EXERCISE GOAL: If a line in the data below holds the word "agent", copy it.

-*-

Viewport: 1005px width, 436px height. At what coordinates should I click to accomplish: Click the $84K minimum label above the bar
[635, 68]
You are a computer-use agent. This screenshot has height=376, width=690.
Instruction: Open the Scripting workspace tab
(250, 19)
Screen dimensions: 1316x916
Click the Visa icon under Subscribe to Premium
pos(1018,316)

-*-

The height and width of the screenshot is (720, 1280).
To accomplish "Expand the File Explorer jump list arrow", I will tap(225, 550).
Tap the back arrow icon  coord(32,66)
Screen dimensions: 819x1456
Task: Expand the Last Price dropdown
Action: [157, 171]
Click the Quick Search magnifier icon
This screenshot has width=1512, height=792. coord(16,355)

-*-

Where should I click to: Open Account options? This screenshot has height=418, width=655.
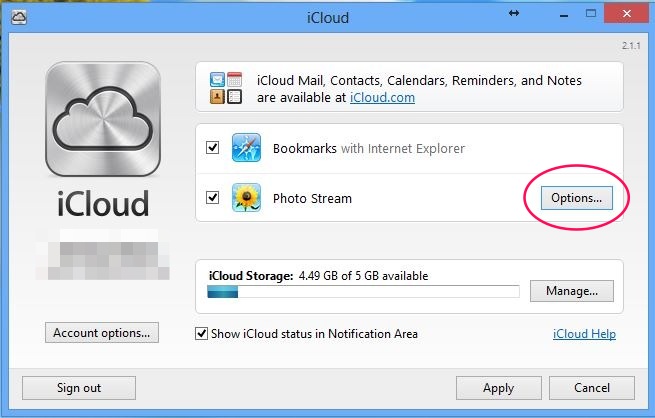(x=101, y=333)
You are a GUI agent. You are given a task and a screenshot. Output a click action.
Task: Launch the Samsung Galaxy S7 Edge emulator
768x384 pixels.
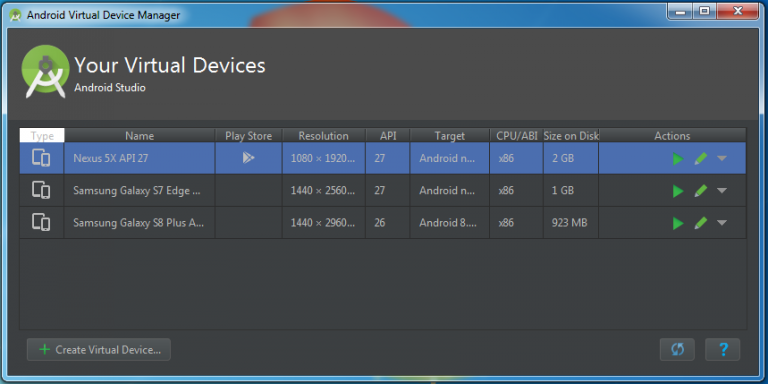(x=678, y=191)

-*-

RESPONSE AREA:
You are a computer-use agent. This screenshot has height=376, width=690.
You are a GUI agent. You are given a task and a screenshot. Output a click action.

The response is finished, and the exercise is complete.